Included in the bill is a proposal to allow new charter schools, which were originally confined to just St. Louis and a district in Kansas City, to start up in any municipality with a population above 30,000. Another provision added to the bill would establish a tax credit program, similar to the one in Florida, that allows donors to take a tax credit for their contributions, which are then issued to eligible parents to pay for private school tuition, virtual schooling, or homeschooling.

The bill also levels a broadside at state and local school boards by limiting state board members to one term only and by requiring a recall election for any local school board member when a petition campaign generates the number of signatures that equals at least 25 percent of the number of votes cast in the last school board election—a ridiculously low threshold since school board elections generally have very low turnout.

In Iowa, Republican Governor Kim Reynolds is behind a multipronged privatization effort to create a school voucher program, establish an independent charter school organization to increase new charter startups (the state currently has only two charters), and allow students to transfer out of public schools that have voluntary or court-ordered diversity plans.

The bill, introduced as Senate Study Bill 1065 but now known as SF 159, according to the Network for Public Education, “is being fast-tracked through the state Senate.”

Republican state lawmakers are denying the bill is being fast-tracked, according to the Gazette, but the newspaper’s reporter notes the legislature made “some unusual procedural moves… to keep the proposal moving forward.”

Should the bill pass, “it will take about $54 million and shift it from public education to private,” Iowa Senator Pam Jochum told the Gazette.

In Indiana, the bill Republicans are pushing expands the state’s current voucher program, one of the largest in the country, and creates a new ESA program, Chalkbeat reports.

The Bill, HB 1005, would expand vouchers to wealthier families earning up to about $145,000 per year, nearly double the state’s median family income of $74,000, resulting in a 40 percent increase in the number of voucher-funded students.

The voucher program, which “cost the state about $173 million last school year,” according to Chalkbeat, will add “more than $100 million” to the cost of vouchers in its first year alone. The bill’s provision for a new ESA program is the “most costly element” of the bill, says Chalkbeat, because “[t]he program would be more generous than vouchers.”

This Is Not What People Want

What’s telling about these bills is that proponents of school privatization clearly see the need to quickly ram through their proposals because popular opinion is not necessarily on their side.

Whenever school choice proposals are subjected to popular vote, they generally fare poorly. In 2016, a ballot referendum to expand charter schools in Massachusetts was soundly defeated. The same year in Georgia, a ballot initiative to turn low-performing public schools over to charter management companies was defeated decisively. And a 2018 effort to expand eligibility for Arizona’s voucher program lost at the ballot box.
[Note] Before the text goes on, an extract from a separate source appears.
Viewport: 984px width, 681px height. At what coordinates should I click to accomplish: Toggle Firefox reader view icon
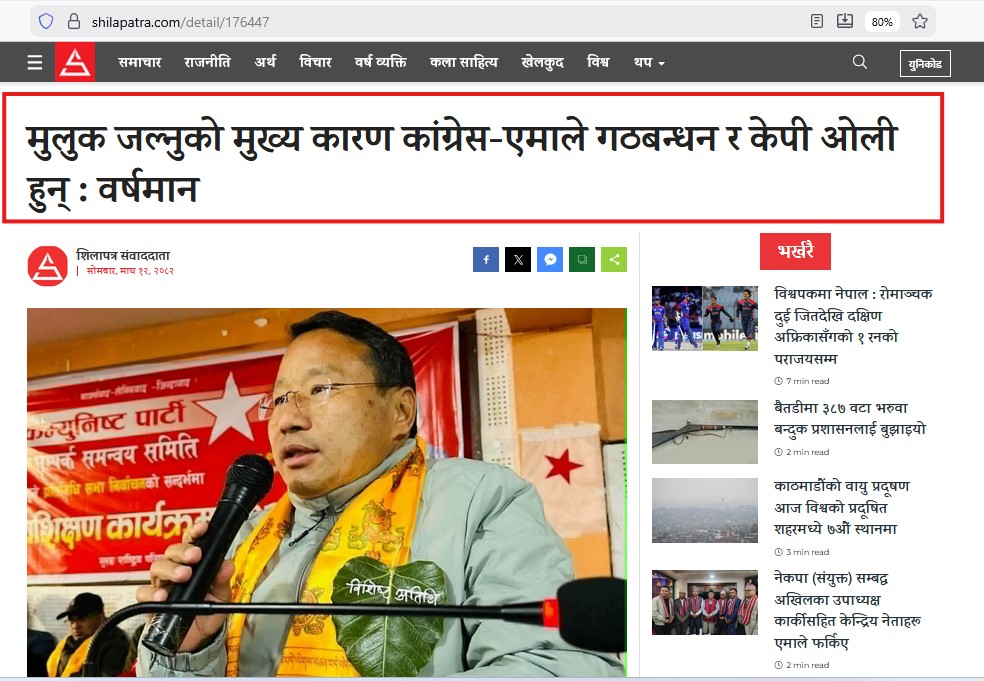(x=817, y=22)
Vouchers and charter schools also don’t register as big winners in surveys of public opinion.

According to a 2020 poll by Education Next, an organization that advocates for charters and vouchers, “Support for school-choice reforms either holds steady or declines modestly since last year.” The poll found that tax credit programs like the ones proposed in Missouri and Iowa are favored by 59 percent of Republicans and 56 percent of Democrats, but it’s really hard to believe that most people understand these obscure programs and their consequences. Also, charter schools have become highly divisive along party lines, with 54 percent of Republicans supporting them and only 37 percent of Democrats feeling likewise.

What’s also significant about these new school choice initiatives is that Republicans are seeing them as leverage to push through other unpopular measures—in the case of Missouri, to undermine the popular vote and the democratic process used to elect school board members, and in Iowa, to attack racial integration, to undermine the rights of students and families of color, and to continue the dominance of white Western thought in school curricula.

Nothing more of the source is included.